- **What is required**
Reproduce the records below, renaming every "Viewport" to "Display area" and changing nothing else. Leave the pictures out.

- **Data provided**
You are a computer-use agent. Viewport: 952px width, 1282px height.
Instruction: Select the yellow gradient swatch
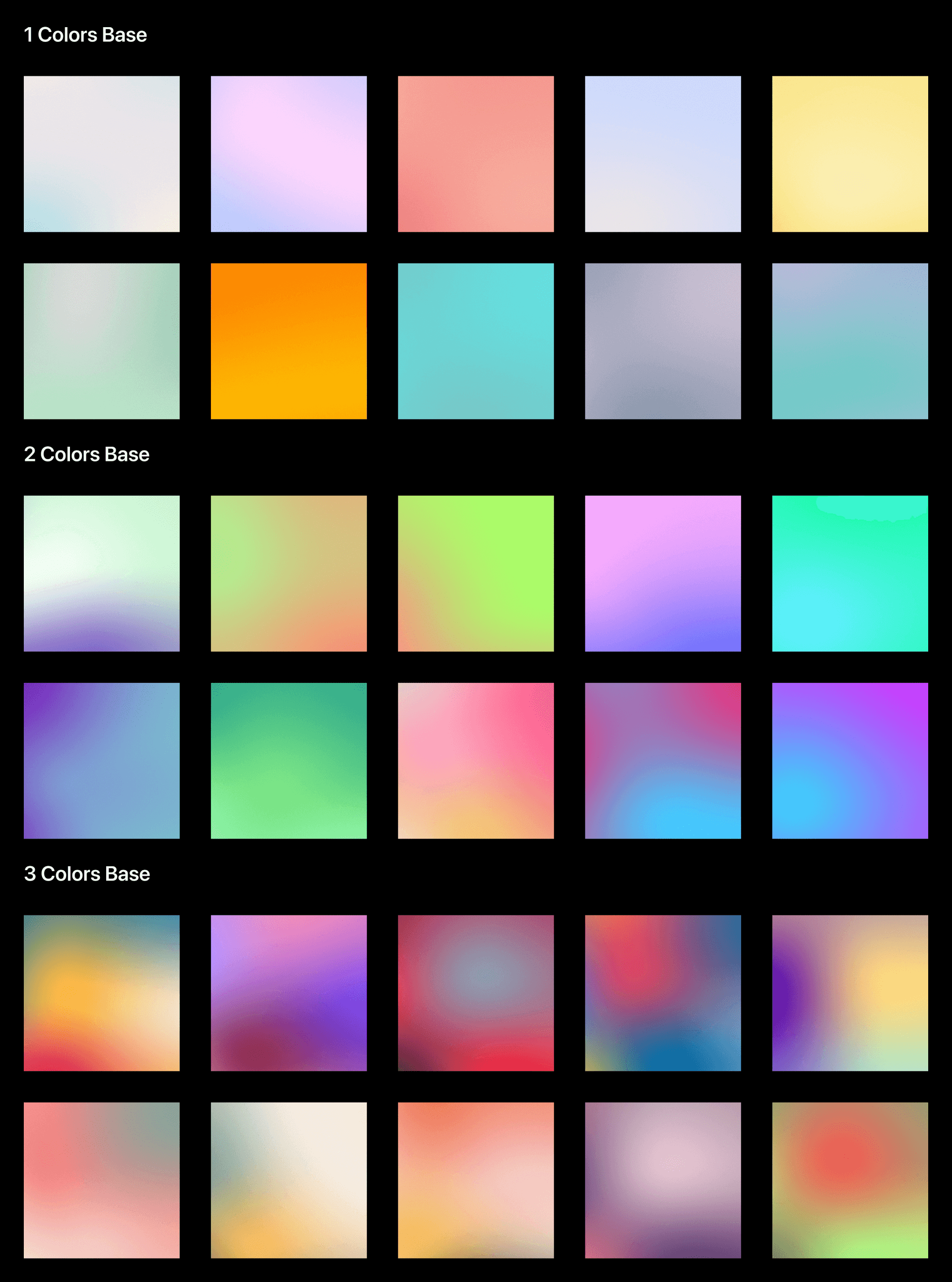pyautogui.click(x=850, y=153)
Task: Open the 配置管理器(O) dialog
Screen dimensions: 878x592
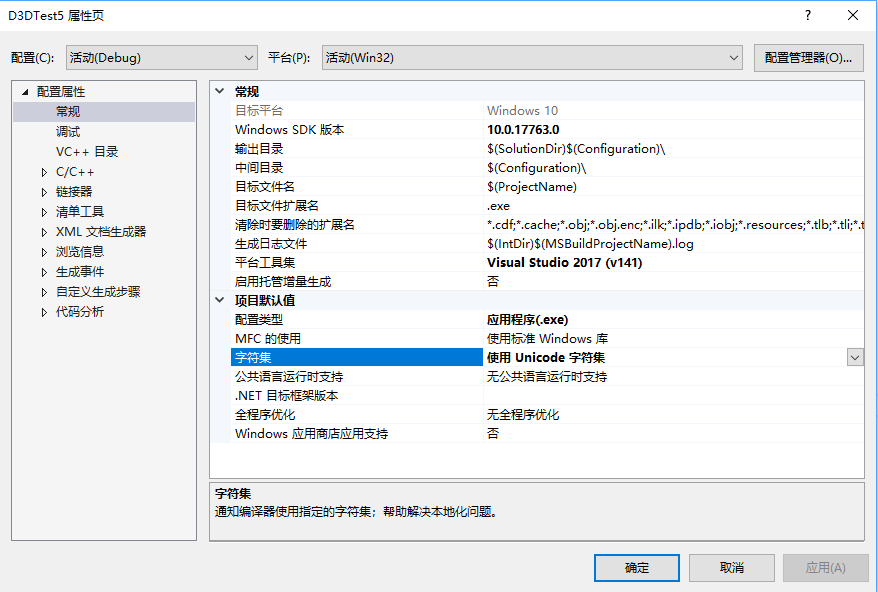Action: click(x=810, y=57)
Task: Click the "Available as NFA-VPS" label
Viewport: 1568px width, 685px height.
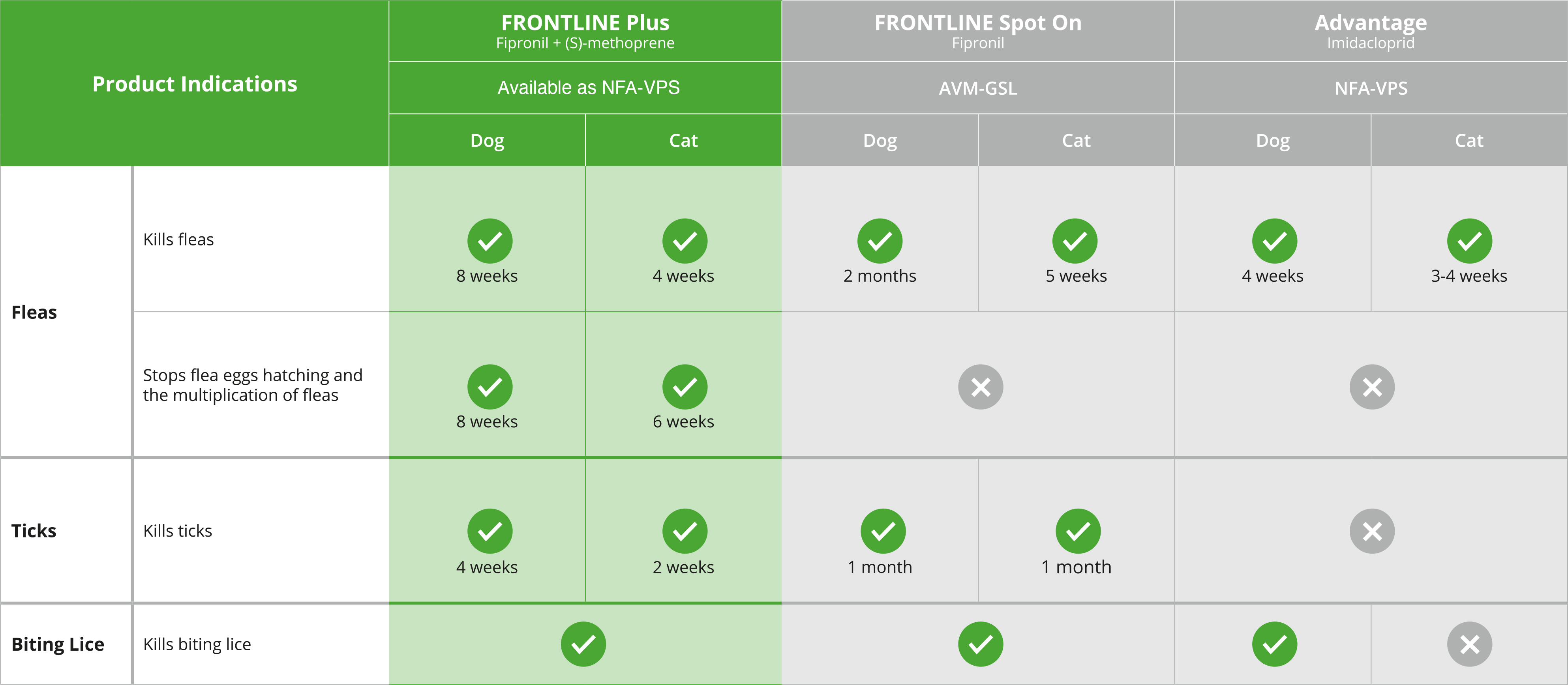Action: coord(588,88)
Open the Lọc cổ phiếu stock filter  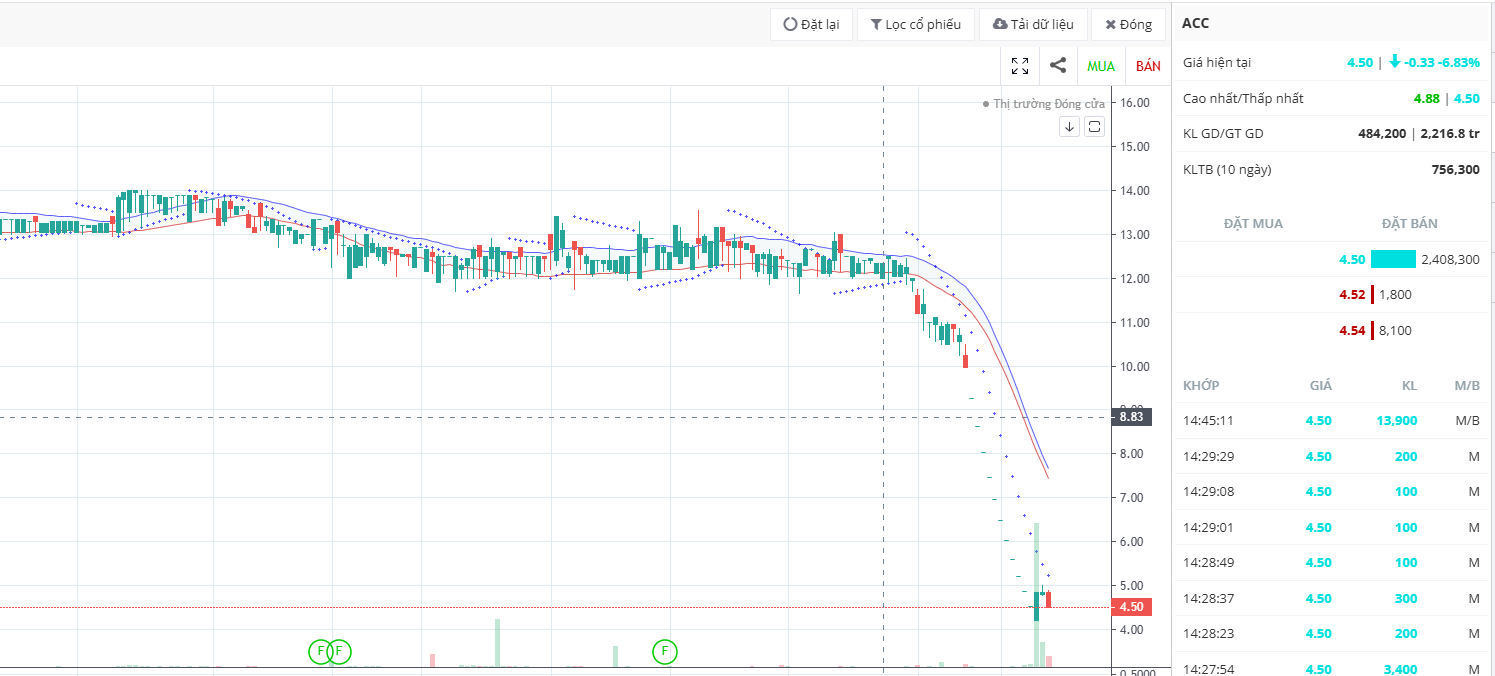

- **Answer to the task**
You are a computer-use agent. Display area: 952px width, 1282px height.
Instruction: Select the yellow gradient swatch
pyautogui.click(x=850, y=153)
Task: Open the 配置管理器(O) dialog
Screen dimensions: 878x592
Action: click(x=810, y=57)
Task: Click the "Available as NFA-VPS" label
Display area: 1568px width, 685px height.
Action: coord(588,88)
Open the Lọc cổ phiếu stock filter  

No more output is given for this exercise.